Dataset records
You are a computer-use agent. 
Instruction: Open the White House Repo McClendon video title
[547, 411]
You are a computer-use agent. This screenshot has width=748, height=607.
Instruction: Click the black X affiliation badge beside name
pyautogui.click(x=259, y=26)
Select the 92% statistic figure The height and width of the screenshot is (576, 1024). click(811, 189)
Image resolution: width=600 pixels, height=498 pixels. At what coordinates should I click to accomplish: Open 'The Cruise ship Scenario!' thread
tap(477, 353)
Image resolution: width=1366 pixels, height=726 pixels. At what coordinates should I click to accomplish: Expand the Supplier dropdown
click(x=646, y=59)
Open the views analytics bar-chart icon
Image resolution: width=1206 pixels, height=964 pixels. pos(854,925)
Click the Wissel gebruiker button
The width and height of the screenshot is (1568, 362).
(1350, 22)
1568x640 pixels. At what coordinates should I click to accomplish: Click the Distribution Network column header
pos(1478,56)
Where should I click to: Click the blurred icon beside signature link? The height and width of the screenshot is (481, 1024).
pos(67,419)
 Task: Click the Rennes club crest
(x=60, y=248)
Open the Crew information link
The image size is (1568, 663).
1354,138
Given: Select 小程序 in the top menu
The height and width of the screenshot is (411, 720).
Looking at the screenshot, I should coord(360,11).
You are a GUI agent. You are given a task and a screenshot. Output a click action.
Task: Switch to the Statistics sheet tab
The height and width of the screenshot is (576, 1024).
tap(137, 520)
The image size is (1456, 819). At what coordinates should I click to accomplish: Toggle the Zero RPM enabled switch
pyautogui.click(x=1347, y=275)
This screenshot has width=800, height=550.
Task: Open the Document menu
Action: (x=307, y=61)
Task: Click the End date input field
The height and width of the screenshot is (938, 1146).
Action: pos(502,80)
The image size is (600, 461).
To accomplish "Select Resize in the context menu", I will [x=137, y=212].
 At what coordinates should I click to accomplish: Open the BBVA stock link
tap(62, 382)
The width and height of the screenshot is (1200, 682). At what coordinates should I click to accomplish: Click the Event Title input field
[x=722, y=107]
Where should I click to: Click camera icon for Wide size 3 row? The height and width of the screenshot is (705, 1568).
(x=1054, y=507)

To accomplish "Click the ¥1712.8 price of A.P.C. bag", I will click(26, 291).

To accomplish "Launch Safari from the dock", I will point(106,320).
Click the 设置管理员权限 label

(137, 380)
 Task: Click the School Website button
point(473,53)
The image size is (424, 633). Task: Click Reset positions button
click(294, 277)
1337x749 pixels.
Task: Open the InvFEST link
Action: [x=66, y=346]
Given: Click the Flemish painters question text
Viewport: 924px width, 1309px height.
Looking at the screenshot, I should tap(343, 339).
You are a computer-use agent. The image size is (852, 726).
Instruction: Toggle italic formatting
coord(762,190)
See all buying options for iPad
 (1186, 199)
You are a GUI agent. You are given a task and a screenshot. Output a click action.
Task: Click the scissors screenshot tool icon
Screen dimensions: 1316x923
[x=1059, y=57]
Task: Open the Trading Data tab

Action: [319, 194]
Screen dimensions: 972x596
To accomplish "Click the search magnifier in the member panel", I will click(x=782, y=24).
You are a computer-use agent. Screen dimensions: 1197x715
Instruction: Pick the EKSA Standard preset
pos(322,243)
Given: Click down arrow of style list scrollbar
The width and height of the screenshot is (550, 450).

Task details
Only what runs from the line containing "Task: Open the Trading Data tab" through the final line of the entries above belongs in the answer, restated exactly.

Task result
Task: Open the Trading Data tab

Action: [319, 194]
Screen dimensions: 972x596
To accomplish "Click the search magnifier in the member panel", I will click(x=782, y=24).
You are a computer-use agent. Screen dimensions: 1197x715
Instruction: Pick the EKSA Standard preset
pos(322,243)
Given: Click down arrow of style list scrollbar
The width and height of the screenshot is (550, 450).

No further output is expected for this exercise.